Please support them because, let me assure you, that when you have a loved one who experiences a terminal illness, Hospice will definitely be there to support you!

Throughout our country, they promote quality in life, dignity in death and support in bereavement for all people living with life-threatening illness, and also for members of their family.

“Celebrate Partnerships” with them.

 If you feel moved to show your support, simply sms the word HOSPICE to 40772 (R20/sms) and show that you care. (You can visit the webpage www.hpca.co.za for more information.)

IRONically, the word LIFE is made up of two parts LI and FE. Li is the chemical symbol for Lithium and Fe the symbol for IRON.

Lithium is a silver-white metal and under standard conditions is the lightest and least dense solid element that can float on water. It is soft enough to be cut with a knife. The nuclei of lithium verge on instability and the metal is highly reactive and flammable.

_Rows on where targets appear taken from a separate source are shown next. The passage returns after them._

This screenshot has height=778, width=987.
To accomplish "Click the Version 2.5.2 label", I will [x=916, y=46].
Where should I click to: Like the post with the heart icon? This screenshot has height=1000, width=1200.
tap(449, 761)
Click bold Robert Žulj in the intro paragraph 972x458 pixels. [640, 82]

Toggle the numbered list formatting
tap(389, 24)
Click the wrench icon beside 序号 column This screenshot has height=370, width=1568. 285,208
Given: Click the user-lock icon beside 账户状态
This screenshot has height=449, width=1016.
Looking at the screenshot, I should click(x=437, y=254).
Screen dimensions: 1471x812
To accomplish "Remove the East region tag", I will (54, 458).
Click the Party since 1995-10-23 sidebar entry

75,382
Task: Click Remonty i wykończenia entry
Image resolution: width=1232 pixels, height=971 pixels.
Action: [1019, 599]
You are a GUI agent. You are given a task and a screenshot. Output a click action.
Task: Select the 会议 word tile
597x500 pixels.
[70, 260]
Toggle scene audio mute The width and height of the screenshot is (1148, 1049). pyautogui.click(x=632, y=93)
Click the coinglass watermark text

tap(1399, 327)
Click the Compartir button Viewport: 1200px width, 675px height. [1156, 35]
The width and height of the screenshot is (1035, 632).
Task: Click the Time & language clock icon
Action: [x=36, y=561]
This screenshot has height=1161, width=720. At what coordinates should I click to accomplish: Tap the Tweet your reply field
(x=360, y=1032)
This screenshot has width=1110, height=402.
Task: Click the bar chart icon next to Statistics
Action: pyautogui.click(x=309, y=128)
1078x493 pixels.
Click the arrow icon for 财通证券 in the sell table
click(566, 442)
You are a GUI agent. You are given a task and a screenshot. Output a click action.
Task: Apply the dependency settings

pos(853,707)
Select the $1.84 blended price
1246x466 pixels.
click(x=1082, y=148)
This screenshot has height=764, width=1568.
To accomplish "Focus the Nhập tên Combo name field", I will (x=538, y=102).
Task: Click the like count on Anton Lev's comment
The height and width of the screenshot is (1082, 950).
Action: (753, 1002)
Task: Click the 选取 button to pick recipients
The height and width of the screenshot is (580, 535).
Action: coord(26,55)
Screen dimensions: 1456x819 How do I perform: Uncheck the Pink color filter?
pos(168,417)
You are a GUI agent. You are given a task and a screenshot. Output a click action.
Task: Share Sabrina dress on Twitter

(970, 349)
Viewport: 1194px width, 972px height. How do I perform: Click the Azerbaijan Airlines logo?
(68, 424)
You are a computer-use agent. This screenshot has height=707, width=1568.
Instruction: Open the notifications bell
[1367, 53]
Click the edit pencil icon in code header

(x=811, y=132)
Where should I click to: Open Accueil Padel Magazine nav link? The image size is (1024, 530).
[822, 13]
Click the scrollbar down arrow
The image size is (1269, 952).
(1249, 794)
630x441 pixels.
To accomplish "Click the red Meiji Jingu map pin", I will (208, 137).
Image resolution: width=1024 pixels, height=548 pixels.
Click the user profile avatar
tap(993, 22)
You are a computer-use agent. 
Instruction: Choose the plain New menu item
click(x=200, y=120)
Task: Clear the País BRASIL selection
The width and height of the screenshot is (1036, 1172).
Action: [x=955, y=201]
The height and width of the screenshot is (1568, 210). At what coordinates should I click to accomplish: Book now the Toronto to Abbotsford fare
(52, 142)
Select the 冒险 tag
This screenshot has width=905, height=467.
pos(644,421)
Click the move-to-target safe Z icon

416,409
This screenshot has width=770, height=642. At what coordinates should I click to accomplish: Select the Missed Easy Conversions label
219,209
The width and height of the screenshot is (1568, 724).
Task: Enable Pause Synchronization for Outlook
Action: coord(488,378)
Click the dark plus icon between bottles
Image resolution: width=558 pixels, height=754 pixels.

When cut open, it exhibits a metallic lustre, but contact with moist air corrodes the surface quickly to a dull silvery gray and then black tarnish.

Pure Iron (Fe) is also soft, but may be significantly hardened and strengthened by impurities from the smelting process – up to 1000 times harder in the form of steel.

Isn’t that LIFE? Soft as we may be as human beings, we are also very unstable and highly reactive. And we are hardened by the challenges and impurities that life throws at us. But at our core, we are still soft and we can exhibit lustre by showing that we do care.

Africans talk about UBUNTU: we are because of them! So as we celebrate being men of iron, let’s also show that we do have some lithium in us, too!

*(Interestingly, lithium salts have proved to be useful as a mood-stabilising drug due to neurological effects of the ion in the human body.)